МакПатрульскин опять отправился к книжному шкафу, открыл нижнюю дверцу, вынул из шкафа небольшой предмет и поставил его на стол для моего обозрения. Никогда ранее в своей жизни не видел я столь изящно украшенную и столь отменно сработанную вещицу. Передо мной был морской сундучок, когда-то столь любимый нашими моряками и ласкарами, матросами-индийцами из Сингапура, все точь-в-точь, с единственным отличием – он был совсем крошечным, в нем было все совершенно и все на месте, и можно было подумать, что смотришь на настоящий морской сундучок в подзорную трубу не с того конца. Имея сантиметров тридцать в высоту, он обладал совершенными пропорциями. Он являл собою невероятно искусно выполненное изделие большого мастера. Каждая сторона была украшена затейливым орнаментом из вмятинок, резьбы и процарапанностей, а крышка имела особую округлую форму, которая придавала всему изделию исключительно благородный вид. На каждом углу сиял медный уголок, а верхние уголки были обработаны особенно изящно и насажены так, что в точности повторяли изгиб деревянной крышки. Все вместе обладало отменными достоинствами, и тонкость исполнения позволяла отнести сундучок к произведениям высокого искусства.

– Вот такая штука, – чуть ли не застенчиво сказал МакПатрульскин.

Выдержав восхищенную паузу, я сказал:

– Вещь, пожалуй, слишком хороша, чтобы о ней говорить – ею надо наслаждаться созерцанием.

– Я сотворил эту вещицу, когда был еще совсем молод. На ее создание ушло два года, и поныне, глядя на нее, я чувствую, как меня уносит в сферы прекрасного.

– Она столь хороша, что трудно сыскать слова, чтобы описать ее, – продолжил я похвалу.

– Да, пожалуй, – согласился МакПатрульскин.
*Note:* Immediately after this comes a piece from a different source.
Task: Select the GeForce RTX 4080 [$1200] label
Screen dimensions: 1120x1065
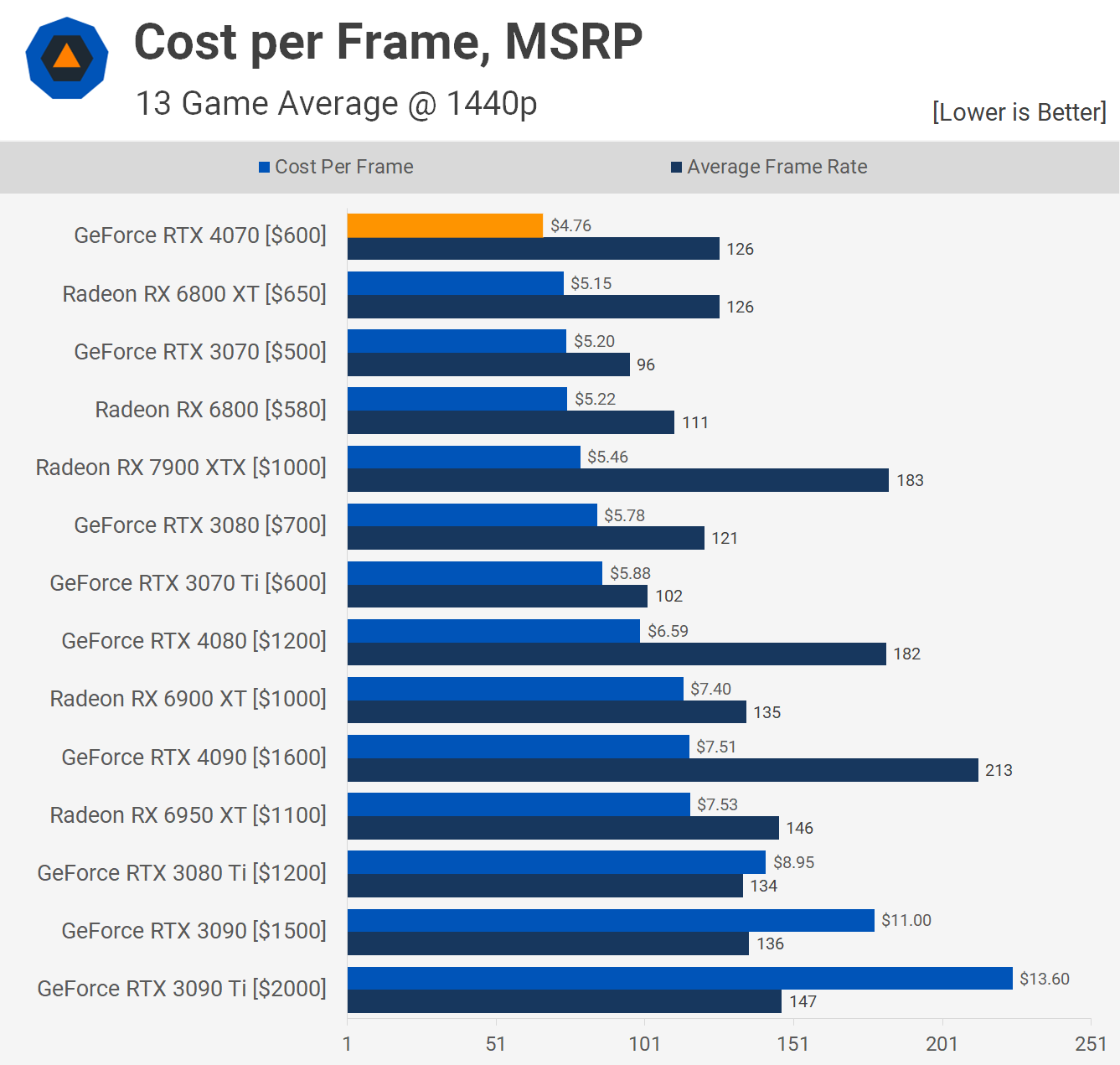Action: [194, 641]
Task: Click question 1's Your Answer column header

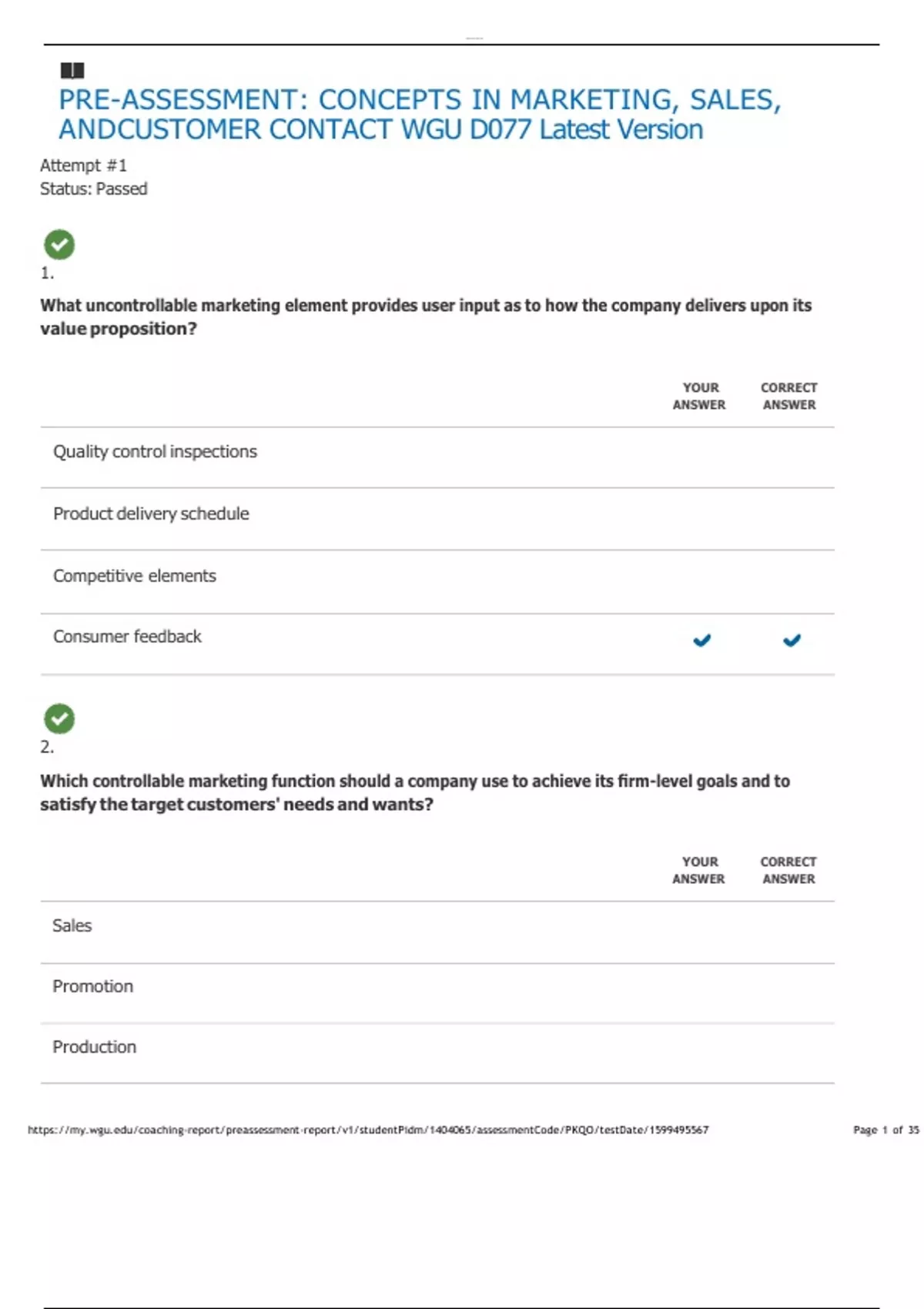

И мы вдвоем стали созерцать этот сундучок и смотрели на него молча долгих пять минут. Я всматривался в него столь пристально, что сундучок начал у меня в глазах подпрыгивать и подскакивать и казаться еще меньше, чем он был на самом деле.

– Не могу сказать, что мне часто доводилось рассматривать ящики или сундуки, – нарушил я наконец молчание, – но это, без сомнения, самый красивый ящичек, который мне когда-либо доводилось видеть. – Потом добавил простодушно: – А в нем что-нибудь есть?

– Может быть, и есть, – неопределенно ответил МакПатрульскин.

Он подошел к столу вплотную и ласково обнял сундучок – так, словно обнимал любимую собаку. Потом достал откуда-то маленький ключик, открыл замок на крышке, поднял ее, заглянул вовнутрь, но тут же захлопнул, так что я не успел разглядеть, что было внутри.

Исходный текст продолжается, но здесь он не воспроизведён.